I often get asked about MTBF (Mean Time Between Failure) and it’s
amazing how many “industry people” don’t understand it.

And for those who have already figured out that their 1.5M MTBF drives
don’t last 171 years, but are not sure what that MTBF thing is…
here’s a vastly oversimplified quickie:

Why your hard drive doesn’t last 150 years.

(There are about 8700 hours in a year, but to make this example
simple, let’s call it 10,000.)

Here’s how MTBF works: it’s an aggregate of many units based on
expected life of a single unit.

Let’s say you have a hard drive that is warranted to last 3 years, or
30,000 hours.

You put it in a server, and behold, it lasts 3 years. You take it out
and put in a new one, and that also lasts 3 years. So you replace it
with a new one, and that too…. well, you get it.
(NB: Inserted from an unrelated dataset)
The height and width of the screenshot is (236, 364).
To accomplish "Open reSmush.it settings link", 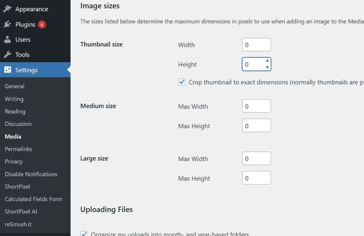I will point(18,224).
Let’s say you keep doing that and finally, on the 50th unit, only two
years into it’s life, it breaks.

You now have 3 years or 30,000 hours per unit, times 50 units =
1,500,000.

And that’s your MTBF.

So anyone who says “Wow! MTBF of 1.5 million hours! that mean this
thing will last (1.5M / 10000) 150 years!” -clearly- doesn’t know what
they’re talking about.

(I have grossly oversimplified the description of MTBF calculation in order to make the general point that it is NOT life-expectancy. MTBF is more complex than my example, including “infant mortality”
and “wear out” phases; “theoretical” vs “operational” MTBF and so on,
but the gist of what’s here is correct.)

How long will my drive last?

3 years, on average.

OK, if it’s warranted by the manufacturer to last three years, it should last three years. If it’s warranted for 5, it should last 5. You can add maybe as much as a year if you never turn it off, but remember, the warrantee is only as long as it is.

Does that sound awfully definitive? And, How Do You Know?

OK: I’ve been at this for over 30 years now, usually with 4 or five computers at a time, and certainly always with several (sometimes dozens) of backup drives. Servers on 24/7 and my desktops on 15/24.

Here’s what I do with my desktops: turn them on first thing in the morning; turn them off last thing at night. That means they are off about 9 hours a day. This pattern is 365 days a year.

How long do my drives last? 3 years. Every now and then a few months longer. I don’t recall shorter (unless they went out in the first 60 days… and there have only been two of those.) Maybe 6 months longer in a 24/7 server.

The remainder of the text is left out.